Global shipping issues and high demand led to product scarcity in Montreal’s outlet

The world’s largest furniture retailer does not have enough supply to match the demand that comes with the start of the academic year, with many of its mattresses, sofas, beds, and kitchen items out of stock since mid-August.

For some Concordia students returning to Montreal, the move-in process has been more challenging than usual, as the supply issue continues as of the second week of university classes.

Luna Ferrari, a third-year communications student from Italy, has had to rely on her family as a temporary solution, due to missing a bed and a mattress for her downtown apartment.

“I am lucky that my uncle lives in Montreal, so I could stay at his house while the products I wanted were sold out. I didn’t want to spend 100 dollars on an inflatable mattress — which is something that my roommates had to do since they had no other choice,” said Ferrari.

When the student went to IKEA in person one week after an unsuccessful online order, she ended up buying just a kitchen table and a rug, as her other preferred items were still unavailable.

IKEA Canada told The Concordian that its low stock availability is the result of its disrupted supply chain due to COVID-19. Since 2020, the transportation of goods by sea has been unreliable as port closures and cargo ship standstills significantly delayed the delivery process.

“In addition, at IKEA, we are seeing higher customer demand as more people are spending increased time at home. […] We want to thank our customers for their patience and understanding as we work with suppliers to restock their favourite IKEA products,” stated Lisa Huie, the public relations leader of IKEA Canada.

The company has bought its own shipping containers and is chartering additional vessels in an effort to reduce delivery times and meet the historically high demand. IKEA also began transporting its products by transcontinental rail from China, all the way to Europe, to avoid a production crisis.

Montreal is not the only region experiencing such shortages: up to 10 per cent of all furniture items were also out of stock in Ireland and the U.K. as of Sept. 9. Despite the company’s efforts to resolve the global issue, university students continue to feel the impact.

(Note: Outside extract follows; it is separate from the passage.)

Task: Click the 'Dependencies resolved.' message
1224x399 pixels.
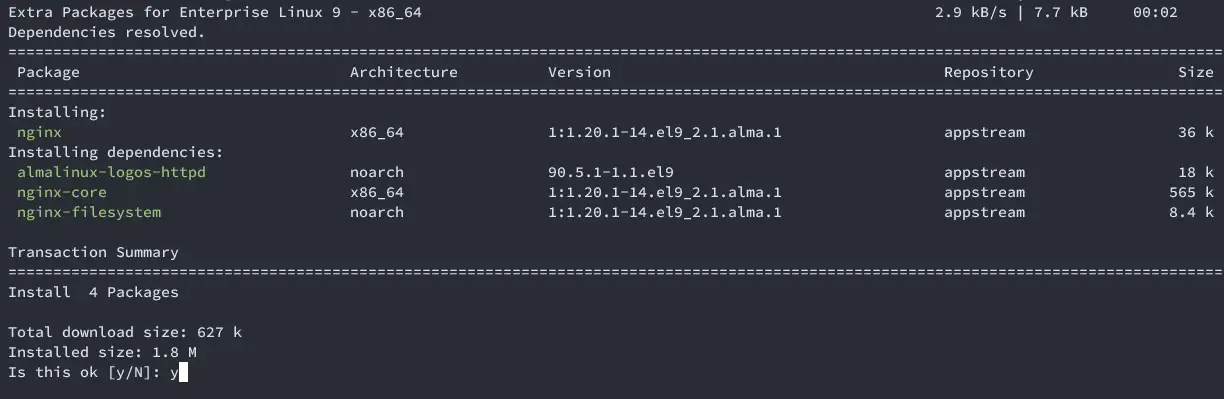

Ferrari explained that, “The problem is not the lack of options in general, but the lack of affordable options. As students, we all have similar budgets, so we all want to buy the same products that would look nice for our apartments while also not being very expensive. It was frustrating to visit a store that I personally like and then leave almost empty-handed.”

The student decided to purchase a bed via Amazon for the first time, which was delivered to her doorstep in just three days. While feeling relieved about finally having a place to sleep in her new home, Ferrari said that balancing studies with furniture shopping has been “nothing but a stressful experience.”